On ne tarde pas à trouver un vaste immeuble répondant entièrement aux besoins de la situation. Située au centre du quartier juif, où se recrutent la plupart des élèves, la propriété acquise par l’Alliance en 1897 ne compte pas moins de 4530 mètres carrés de constructions comprenant un rez-de-chaussée et un étage. Elle peut loger sans peine, dans des conditions hygiéniques, un millier d’élèves. Le prix d’achat, augmenté des frais d’aménagement s’est élevé à près de L.Eg. 10.000, Dès la mise en service, le nombre d’élèves est passé à 360, dont 100 filles à la fin de 1897. Dès l’année suivante est créée une école séparée pour les filles. Voici quelques extraits du rapport de Sir Philip Magnès, chargé au début de 1898 par le conseil de l’Anglo-Jewish Association d’inspecter les écoles du Caire : « L’École occupe un immense local dans la rue Gameh El Banat. Elle contient 270 garçons et 110 filles. Quoique récemment ouverte, l’école est, pour les avantages de l’instruction qu’elle donne, très appréciée par la classe moyenne des juifs du Caire. Ceux-ci sont fort dési­reux de donner, moyennant quelques sacrifices, une instruction solide à leurs en­fants. L’école reçoit peu ou point de secours des juifs riches. Ils n’y envoient pas leurs enfants et ne contribuent pas à son entretien. L’écolage varie suivant les moyens des parents : quelques-uns payent jus­qu’à 25 francs par mois, un certain nombre sont admis gratuitement. La grande majorité des élèves sont sépharades, mais il y a aussi beaucoup d’ashkénazes et le nombre de ces derniers va en augmentant. J’ai appris avec beaucoup d’intérêt qu’il y a au Caire une Communauté de 50 familles Caraïtes et que 15 de leurs enfants fréquentent l’école de l’Alliance. Les élèves appartiennent principa­lement à la classe des artisans, des petits commerçants, des employés de commerce. Ils sont de différentes nationalités : j’y ai rencontré, en dehors de ce qu’on appelle des Égyptiens indigènes, des Grecs, des Turcs, des Syriens, quelques Allemands, etc. ». Avec l’amélioration de la situation de la Communauté, l’Alliance Israélite cède deux des écoles qu’elle détient en 1912, et le reste en 1919 date à laquelle l’Alliance Israélite Universelle n’a plus en Égypte que les deux écoles de Tantah.

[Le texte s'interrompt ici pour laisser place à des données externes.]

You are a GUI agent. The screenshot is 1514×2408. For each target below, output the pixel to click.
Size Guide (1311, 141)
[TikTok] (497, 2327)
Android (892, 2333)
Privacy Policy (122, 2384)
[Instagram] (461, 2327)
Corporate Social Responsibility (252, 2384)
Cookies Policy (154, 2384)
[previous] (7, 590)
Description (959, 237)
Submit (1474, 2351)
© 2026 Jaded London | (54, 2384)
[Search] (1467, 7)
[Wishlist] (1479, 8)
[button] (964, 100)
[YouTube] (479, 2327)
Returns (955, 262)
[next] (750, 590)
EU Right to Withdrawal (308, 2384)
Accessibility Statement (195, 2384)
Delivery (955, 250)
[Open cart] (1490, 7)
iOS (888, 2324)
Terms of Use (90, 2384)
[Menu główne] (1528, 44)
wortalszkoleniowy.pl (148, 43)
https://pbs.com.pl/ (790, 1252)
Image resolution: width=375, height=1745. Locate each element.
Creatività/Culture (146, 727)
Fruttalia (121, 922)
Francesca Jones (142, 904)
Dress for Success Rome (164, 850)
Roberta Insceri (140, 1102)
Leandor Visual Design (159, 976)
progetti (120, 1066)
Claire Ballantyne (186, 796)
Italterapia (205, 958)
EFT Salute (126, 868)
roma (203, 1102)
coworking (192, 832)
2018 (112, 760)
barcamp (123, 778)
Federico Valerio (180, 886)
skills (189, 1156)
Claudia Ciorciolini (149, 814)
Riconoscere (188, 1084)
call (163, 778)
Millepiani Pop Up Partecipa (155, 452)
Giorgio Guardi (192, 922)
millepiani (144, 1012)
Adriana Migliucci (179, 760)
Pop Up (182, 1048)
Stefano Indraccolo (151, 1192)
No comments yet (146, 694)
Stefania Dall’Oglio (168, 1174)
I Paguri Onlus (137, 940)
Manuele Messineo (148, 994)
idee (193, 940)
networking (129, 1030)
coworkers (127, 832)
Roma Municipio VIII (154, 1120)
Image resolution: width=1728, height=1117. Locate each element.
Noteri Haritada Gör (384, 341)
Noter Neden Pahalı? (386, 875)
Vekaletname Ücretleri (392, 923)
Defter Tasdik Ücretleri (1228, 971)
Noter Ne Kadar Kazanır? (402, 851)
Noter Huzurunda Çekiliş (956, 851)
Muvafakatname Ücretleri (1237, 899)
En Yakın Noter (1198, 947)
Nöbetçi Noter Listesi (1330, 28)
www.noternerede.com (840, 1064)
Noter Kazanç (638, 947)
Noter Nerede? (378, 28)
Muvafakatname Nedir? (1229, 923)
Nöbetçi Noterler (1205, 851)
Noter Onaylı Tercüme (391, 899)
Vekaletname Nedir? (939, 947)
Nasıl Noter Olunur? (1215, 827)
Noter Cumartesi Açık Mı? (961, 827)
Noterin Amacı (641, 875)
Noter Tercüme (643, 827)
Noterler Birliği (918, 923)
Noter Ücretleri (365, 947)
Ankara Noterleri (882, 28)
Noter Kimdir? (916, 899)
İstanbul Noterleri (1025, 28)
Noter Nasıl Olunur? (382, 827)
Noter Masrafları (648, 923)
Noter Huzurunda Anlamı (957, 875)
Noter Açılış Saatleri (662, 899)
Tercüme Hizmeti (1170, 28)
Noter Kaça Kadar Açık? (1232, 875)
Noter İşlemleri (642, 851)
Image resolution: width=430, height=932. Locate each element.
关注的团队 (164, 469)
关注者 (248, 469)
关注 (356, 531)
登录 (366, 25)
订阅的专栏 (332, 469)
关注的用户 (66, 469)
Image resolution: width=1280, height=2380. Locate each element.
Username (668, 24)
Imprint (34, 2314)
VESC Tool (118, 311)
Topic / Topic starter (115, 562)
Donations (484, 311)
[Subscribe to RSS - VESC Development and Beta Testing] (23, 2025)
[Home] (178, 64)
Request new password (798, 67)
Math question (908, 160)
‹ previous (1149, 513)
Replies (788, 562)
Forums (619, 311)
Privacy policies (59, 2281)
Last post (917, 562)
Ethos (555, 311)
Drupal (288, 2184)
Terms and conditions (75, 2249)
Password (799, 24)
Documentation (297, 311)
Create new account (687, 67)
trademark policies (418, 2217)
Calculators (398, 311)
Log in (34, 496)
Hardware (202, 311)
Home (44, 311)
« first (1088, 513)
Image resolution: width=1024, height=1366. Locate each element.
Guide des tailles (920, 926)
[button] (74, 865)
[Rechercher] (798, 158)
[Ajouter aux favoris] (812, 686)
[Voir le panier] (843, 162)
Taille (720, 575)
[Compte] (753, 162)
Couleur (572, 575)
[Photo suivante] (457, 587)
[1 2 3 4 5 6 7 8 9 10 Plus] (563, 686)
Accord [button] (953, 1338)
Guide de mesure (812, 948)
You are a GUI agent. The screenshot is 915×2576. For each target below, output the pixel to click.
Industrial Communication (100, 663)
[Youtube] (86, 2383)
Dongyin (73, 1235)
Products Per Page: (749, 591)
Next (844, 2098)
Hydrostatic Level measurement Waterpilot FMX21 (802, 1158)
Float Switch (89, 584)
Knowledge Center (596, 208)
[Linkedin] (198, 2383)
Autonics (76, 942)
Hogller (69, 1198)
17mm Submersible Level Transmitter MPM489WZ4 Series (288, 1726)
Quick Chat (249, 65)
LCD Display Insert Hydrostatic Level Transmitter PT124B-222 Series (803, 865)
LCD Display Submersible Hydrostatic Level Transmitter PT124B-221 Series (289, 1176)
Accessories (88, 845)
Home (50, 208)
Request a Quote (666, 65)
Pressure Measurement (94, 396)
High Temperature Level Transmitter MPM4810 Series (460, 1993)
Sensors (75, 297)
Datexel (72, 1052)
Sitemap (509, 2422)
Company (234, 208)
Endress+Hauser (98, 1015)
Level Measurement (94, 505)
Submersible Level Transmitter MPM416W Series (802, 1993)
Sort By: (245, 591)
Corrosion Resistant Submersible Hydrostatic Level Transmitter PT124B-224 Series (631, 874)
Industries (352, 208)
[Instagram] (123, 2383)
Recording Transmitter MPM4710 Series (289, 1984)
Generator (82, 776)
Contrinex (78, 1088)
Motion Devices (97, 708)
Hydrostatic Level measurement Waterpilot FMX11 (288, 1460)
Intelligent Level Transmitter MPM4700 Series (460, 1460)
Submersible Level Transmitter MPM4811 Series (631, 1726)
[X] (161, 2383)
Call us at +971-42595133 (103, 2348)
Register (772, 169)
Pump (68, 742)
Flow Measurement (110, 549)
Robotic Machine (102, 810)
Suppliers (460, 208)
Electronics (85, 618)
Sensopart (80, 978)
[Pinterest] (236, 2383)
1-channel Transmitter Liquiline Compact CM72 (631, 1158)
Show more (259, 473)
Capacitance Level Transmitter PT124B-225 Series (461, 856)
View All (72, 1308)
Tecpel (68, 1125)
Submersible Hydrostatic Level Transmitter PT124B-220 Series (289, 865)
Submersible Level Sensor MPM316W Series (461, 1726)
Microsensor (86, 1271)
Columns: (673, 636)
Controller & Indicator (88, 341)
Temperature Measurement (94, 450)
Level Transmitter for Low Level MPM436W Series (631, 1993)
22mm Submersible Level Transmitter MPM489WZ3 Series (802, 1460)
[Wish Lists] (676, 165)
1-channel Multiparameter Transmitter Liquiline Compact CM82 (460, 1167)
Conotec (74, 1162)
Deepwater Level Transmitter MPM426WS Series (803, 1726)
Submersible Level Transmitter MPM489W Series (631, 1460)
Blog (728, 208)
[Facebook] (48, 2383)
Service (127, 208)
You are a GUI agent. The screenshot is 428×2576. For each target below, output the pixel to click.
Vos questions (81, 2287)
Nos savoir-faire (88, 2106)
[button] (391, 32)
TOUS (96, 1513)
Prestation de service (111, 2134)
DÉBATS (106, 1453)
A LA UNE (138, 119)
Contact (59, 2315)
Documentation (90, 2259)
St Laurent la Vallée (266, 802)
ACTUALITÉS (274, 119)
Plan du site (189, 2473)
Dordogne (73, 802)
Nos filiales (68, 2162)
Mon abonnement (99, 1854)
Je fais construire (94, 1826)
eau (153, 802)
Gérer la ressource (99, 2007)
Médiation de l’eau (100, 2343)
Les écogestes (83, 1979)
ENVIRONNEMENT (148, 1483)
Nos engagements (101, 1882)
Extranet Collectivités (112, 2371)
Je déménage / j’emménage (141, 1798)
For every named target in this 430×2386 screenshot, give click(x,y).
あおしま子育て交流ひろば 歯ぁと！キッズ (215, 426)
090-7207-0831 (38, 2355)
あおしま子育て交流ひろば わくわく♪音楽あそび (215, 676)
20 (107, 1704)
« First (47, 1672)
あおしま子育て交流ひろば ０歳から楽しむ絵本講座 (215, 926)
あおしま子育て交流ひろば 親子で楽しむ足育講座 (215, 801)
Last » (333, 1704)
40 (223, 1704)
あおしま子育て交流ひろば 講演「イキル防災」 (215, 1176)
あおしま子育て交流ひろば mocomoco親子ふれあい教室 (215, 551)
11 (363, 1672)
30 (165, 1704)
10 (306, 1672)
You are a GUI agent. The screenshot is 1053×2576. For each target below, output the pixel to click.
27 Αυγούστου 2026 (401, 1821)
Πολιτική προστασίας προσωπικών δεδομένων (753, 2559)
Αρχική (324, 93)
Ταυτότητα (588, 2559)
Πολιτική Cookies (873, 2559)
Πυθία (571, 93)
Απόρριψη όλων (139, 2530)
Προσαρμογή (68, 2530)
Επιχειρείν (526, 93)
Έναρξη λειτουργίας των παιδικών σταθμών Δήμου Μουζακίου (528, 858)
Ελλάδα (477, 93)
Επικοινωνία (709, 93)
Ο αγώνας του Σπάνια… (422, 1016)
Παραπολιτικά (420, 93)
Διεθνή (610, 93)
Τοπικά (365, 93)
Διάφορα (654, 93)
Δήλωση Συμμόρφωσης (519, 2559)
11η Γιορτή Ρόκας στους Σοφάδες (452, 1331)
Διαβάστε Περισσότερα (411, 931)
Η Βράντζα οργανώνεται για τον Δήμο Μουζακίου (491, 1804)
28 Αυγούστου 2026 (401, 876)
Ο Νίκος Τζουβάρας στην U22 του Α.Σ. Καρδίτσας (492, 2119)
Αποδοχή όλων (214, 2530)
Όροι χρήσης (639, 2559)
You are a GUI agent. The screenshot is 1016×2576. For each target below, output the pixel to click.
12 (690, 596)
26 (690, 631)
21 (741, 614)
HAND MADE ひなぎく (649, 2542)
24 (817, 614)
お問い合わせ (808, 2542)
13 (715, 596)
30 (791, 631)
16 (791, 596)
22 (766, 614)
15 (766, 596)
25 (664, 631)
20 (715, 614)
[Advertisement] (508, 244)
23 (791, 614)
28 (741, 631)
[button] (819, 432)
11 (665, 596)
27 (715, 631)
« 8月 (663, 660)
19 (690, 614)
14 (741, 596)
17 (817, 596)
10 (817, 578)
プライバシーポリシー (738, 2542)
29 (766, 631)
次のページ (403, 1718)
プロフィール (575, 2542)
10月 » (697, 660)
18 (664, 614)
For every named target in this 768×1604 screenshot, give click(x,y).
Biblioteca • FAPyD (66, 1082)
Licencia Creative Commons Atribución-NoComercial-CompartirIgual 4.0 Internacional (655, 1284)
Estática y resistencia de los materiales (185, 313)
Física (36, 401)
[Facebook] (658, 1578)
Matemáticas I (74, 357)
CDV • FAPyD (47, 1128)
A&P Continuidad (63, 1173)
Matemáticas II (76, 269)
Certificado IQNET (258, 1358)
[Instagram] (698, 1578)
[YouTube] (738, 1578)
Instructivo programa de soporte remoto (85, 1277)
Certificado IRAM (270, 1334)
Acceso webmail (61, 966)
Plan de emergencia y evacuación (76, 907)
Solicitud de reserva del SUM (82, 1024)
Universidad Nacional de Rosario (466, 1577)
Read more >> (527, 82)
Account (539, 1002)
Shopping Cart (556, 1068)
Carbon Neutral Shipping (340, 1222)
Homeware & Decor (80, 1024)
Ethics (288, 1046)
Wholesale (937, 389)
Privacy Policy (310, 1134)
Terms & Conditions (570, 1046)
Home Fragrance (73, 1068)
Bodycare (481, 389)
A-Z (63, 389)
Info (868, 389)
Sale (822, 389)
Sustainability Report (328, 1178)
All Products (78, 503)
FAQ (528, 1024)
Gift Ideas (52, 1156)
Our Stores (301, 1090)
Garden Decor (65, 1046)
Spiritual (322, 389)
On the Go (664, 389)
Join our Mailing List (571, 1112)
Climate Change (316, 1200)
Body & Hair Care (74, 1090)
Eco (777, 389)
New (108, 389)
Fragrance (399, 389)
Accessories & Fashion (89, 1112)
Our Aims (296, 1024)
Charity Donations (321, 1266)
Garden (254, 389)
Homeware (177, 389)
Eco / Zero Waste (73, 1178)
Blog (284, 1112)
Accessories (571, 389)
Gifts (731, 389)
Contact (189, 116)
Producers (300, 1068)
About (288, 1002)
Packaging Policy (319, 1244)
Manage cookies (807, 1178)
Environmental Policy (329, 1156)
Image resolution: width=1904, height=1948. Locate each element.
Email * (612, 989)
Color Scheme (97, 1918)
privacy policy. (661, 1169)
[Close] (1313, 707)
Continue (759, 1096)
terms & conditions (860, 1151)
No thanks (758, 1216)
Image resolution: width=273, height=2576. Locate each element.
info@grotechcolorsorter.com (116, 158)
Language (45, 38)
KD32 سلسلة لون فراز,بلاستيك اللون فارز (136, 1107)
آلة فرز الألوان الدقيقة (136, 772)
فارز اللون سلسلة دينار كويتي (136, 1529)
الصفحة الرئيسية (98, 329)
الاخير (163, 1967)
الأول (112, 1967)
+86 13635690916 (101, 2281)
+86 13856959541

Fréquentation des écoles de l’Alliance Israélite Universelle (13) :

Année1895/18961899/19001896/18971902/19031909/19101912/1913
École de l’Abbassieh cédée.
Effectifs60200320587466318

NOTES

(1)    Hayyim  J. Cohen, The Jews of the Middle East 1840-1972, Keter Publishing House Jerusalem, Ltd. Jérusalem 1973, p.108.
(2)    Jacob Landau, Jews in Nineteen-century Egypt, New York 1969, University of London Press, Ltd, p. 71.
(3)    Idem, p.73.
(4)    Union des Professeurs Français d’Égypte, ANNUAIRE de l’Enseignement Français en Égypte, Le Caire 1929, p. 18-19.
(5)    Idem, p. 19.
(6)    Idem, p. 19.
(7)    Revue Israélite d’Égypte, 5me année, numéro 21, 15-25 novembre 1916, p.193-196.
(8)    Jacob M. Landau, op. cité, p.74
(9)    Bension Taragan, Les Communautés Israélite d’Alexandrie, les éditions juives, Alexandrie 1932, p.87.
(10)  Hayyim J. Cohen, op. cité, p. 109.
(11)  Hayyim J. Cohen, op. cité, p. 109.
(12)  Jacob M. Landau, op. cité, p. 85-86.
(13)  Jacob M. Landau, op. cité, p. 87.